- **DATA LISTING**
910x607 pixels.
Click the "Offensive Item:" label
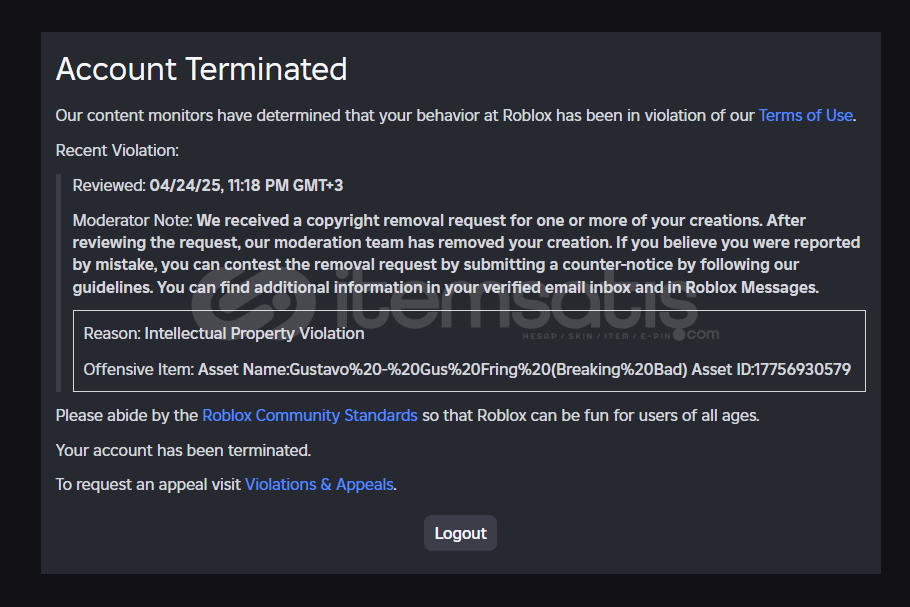pos(138,369)
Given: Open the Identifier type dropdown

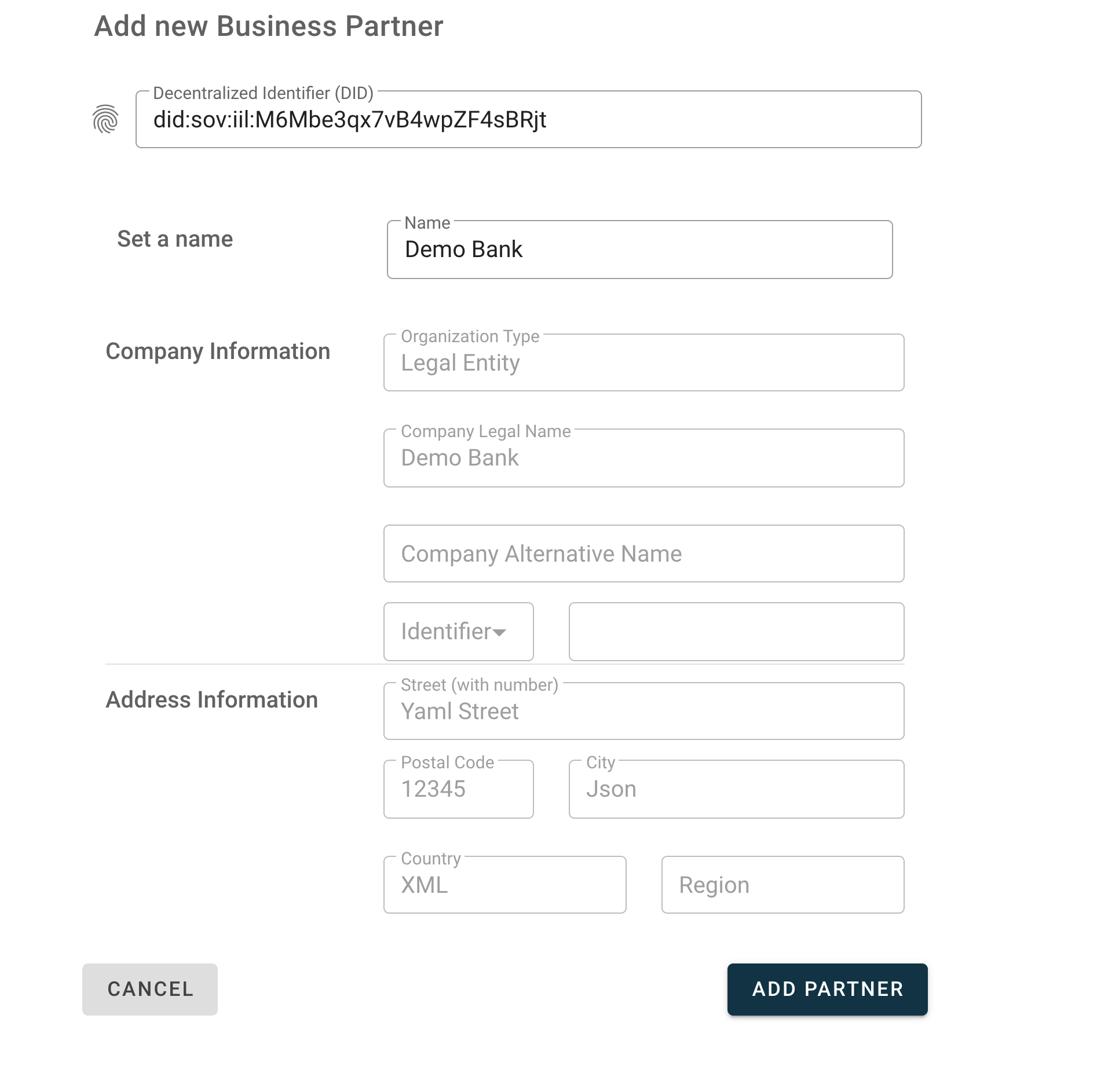Looking at the screenshot, I should 458,631.
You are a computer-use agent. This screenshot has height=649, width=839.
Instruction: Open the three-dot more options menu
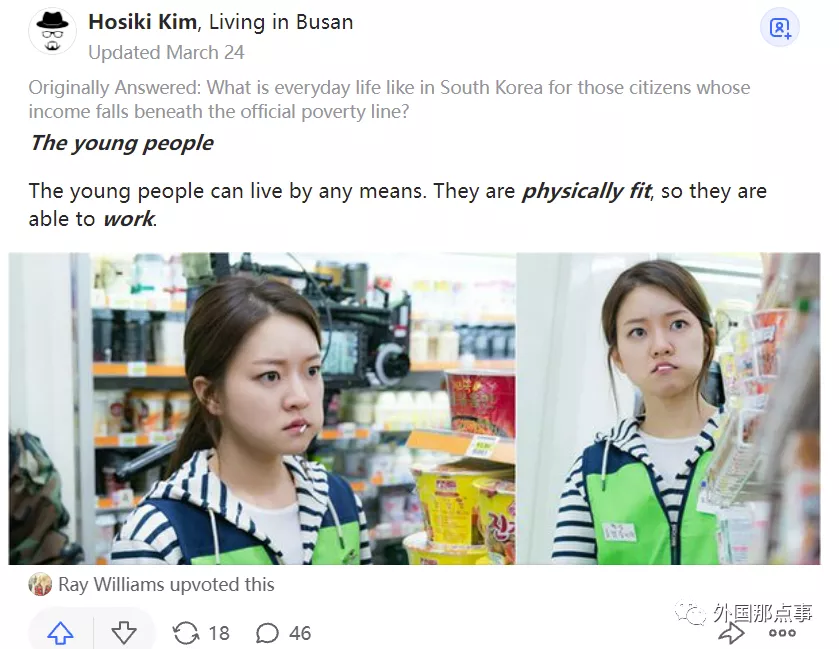[x=782, y=633]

- **PROBLEM DESCRIPTION**
Revise the records above by replacing "Open" with "Expand" wherever it appears, changing nothing else. Omit the pictures from your answer.

- **EXERCISE OUTPUT**
910x607 pixels.
Click the "Offensive Item:" label
pos(138,369)
Given: Expand the Identifier type dropdown

Looking at the screenshot, I should 458,631.
You are a computer-use agent. This screenshot has height=649, width=839.
Instruction: Expand the three-dot more options menu
[x=782, y=633]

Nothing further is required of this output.